[Screenshot grounding data]

========

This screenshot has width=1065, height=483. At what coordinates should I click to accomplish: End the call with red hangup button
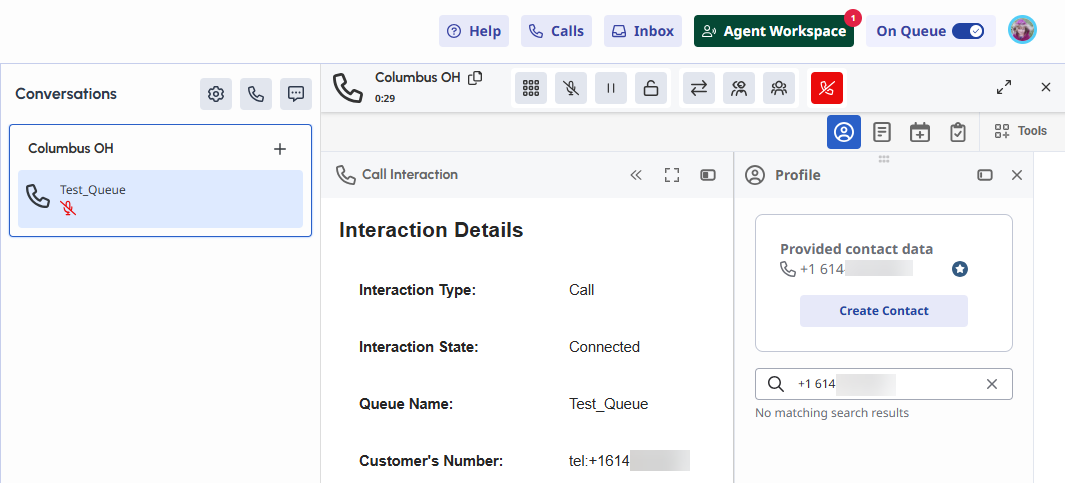click(x=827, y=88)
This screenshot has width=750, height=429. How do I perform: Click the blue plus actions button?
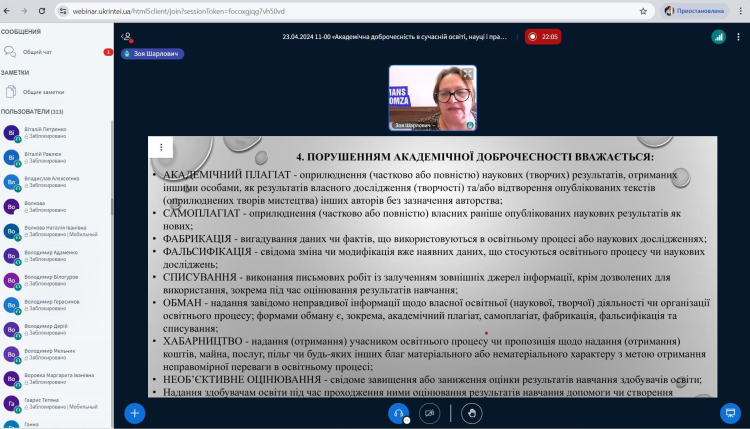[135, 412]
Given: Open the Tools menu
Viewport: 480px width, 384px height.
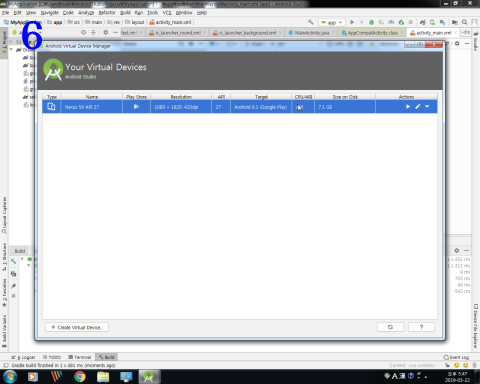Looking at the screenshot, I should point(152,13).
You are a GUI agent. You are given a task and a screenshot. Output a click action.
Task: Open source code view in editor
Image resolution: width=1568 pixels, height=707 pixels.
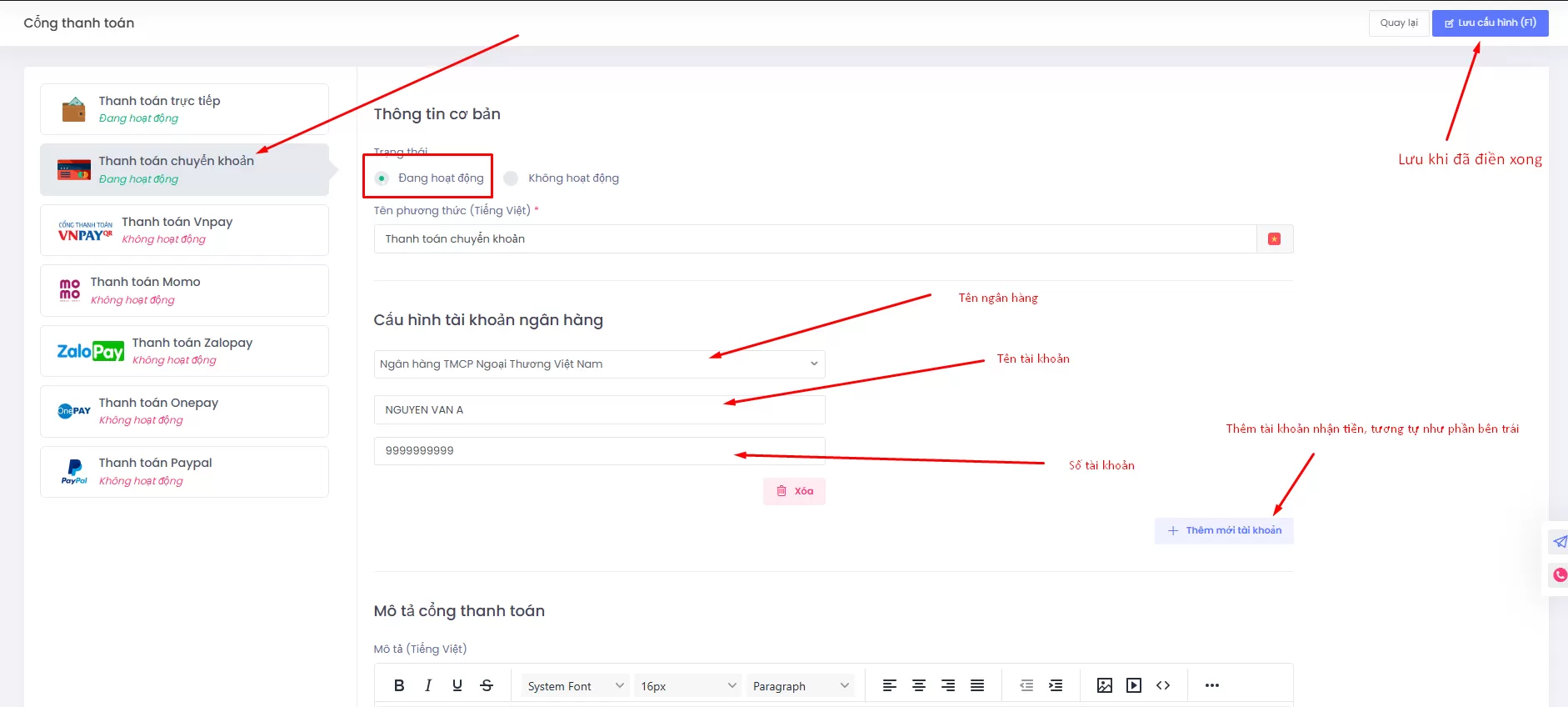click(1163, 685)
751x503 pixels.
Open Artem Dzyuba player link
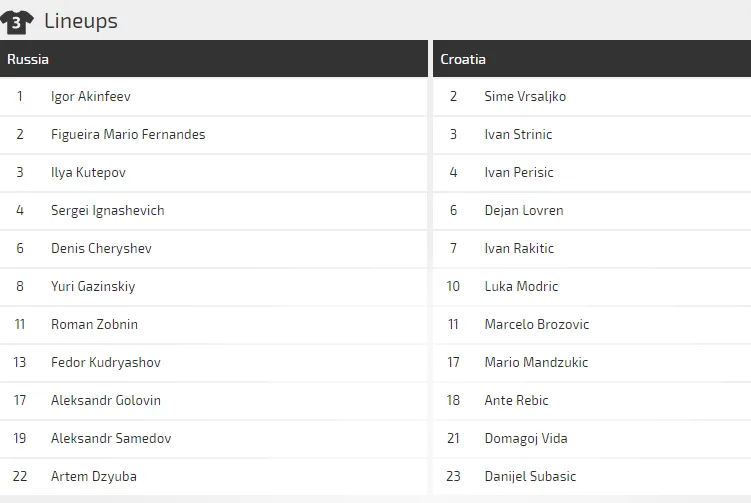coord(94,477)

========

**PROMPT**
Word for word, write out the lines above running from the one with "This screenshot has width=750, height=429." up to and including the one with "751x503 pixels.". Drop any picture.

**SOLUTION TO THIS PROBLEM**
This screenshot has width=750, height=429. How do I perform: Click the blue plus actions button?
[135, 412]
Given: Open the Tools menu
Viewport: 480px width, 384px height.
Looking at the screenshot, I should point(152,13).
You are a GUI agent. You are given a task and a screenshot. Output a click action.
Task: Open source code view in editor
Image resolution: width=1568 pixels, height=707 pixels.
click(1163, 685)
751x503 pixels.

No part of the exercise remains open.